**PROBLEM TO WORK ON**
Reprint each record exactly. Pictures are not reprinted.
━━━━━━━━━━
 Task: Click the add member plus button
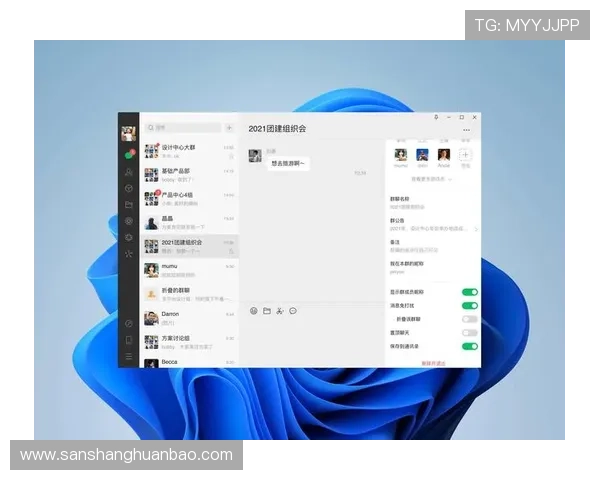tap(465, 155)
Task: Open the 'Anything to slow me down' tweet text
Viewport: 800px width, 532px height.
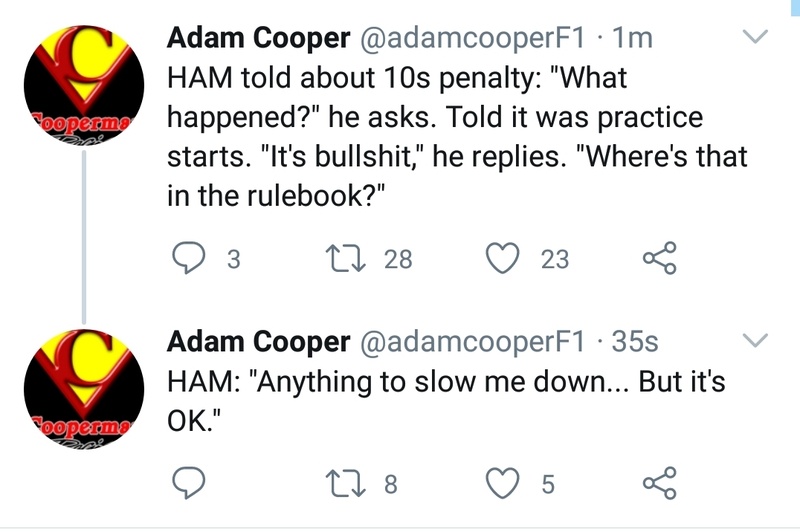Action: tap(446, 401)
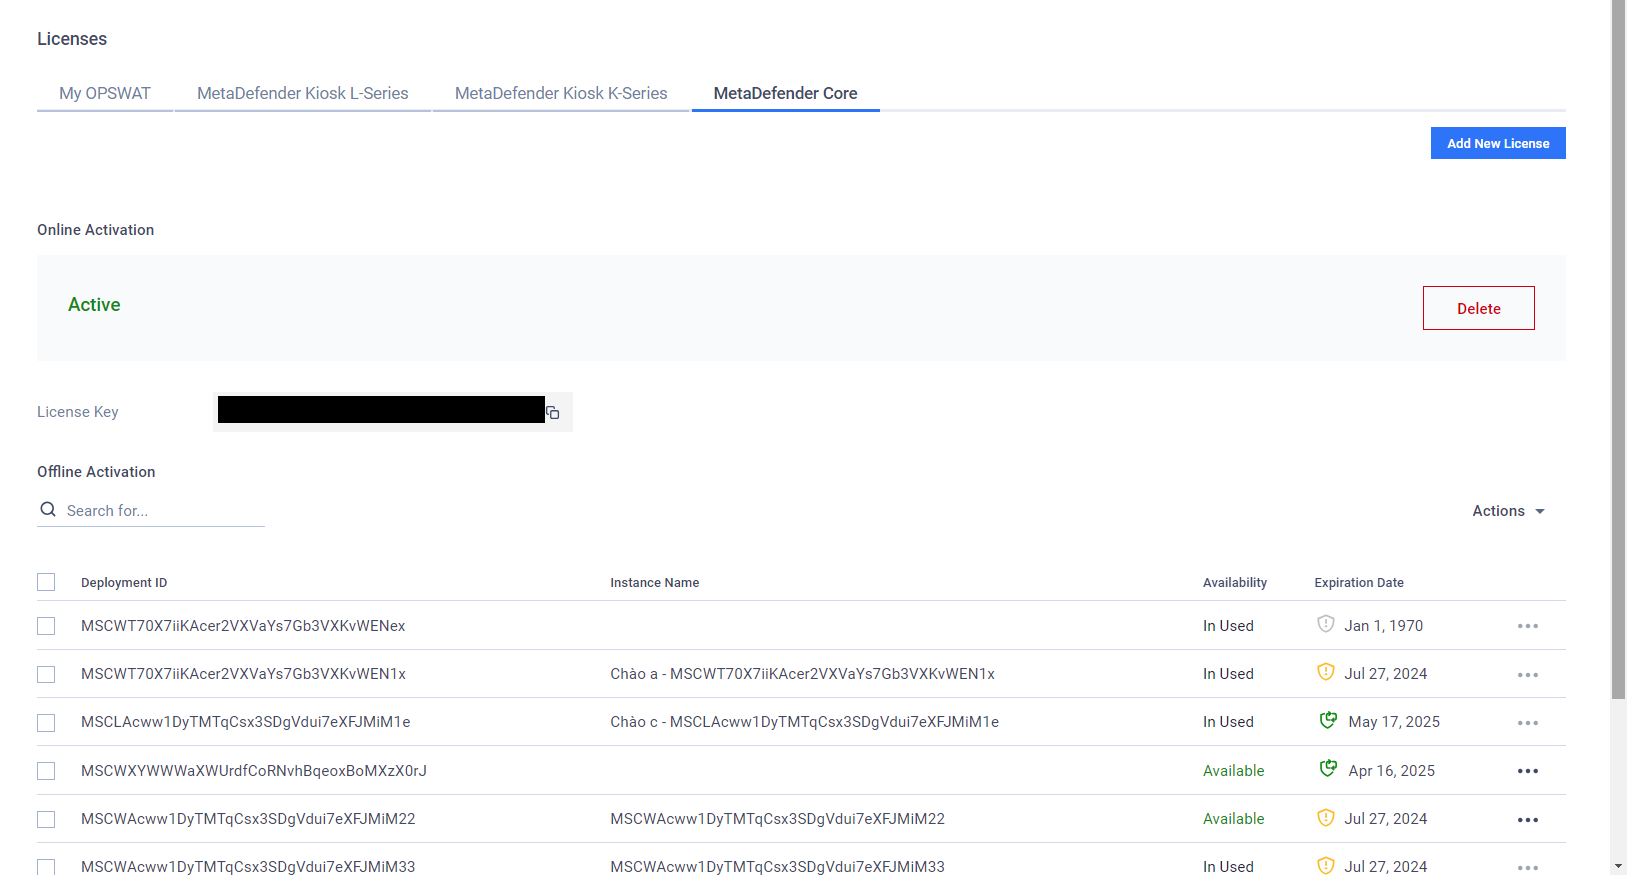Click the green shield icon beside May 17, 2025

coord(1328,721)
━━━━━━━━━━
**SOLUTION TO THE EXERCISE**
 Task: Click the add member plus button
tap(465, 155)
Task: Open the 'Anything to slow me down' tweet text
Viewport: 800px width, 532px height.
Action: tap(446, 401)
Click the green shield icon beside May 17, 2025

coord(1328,721)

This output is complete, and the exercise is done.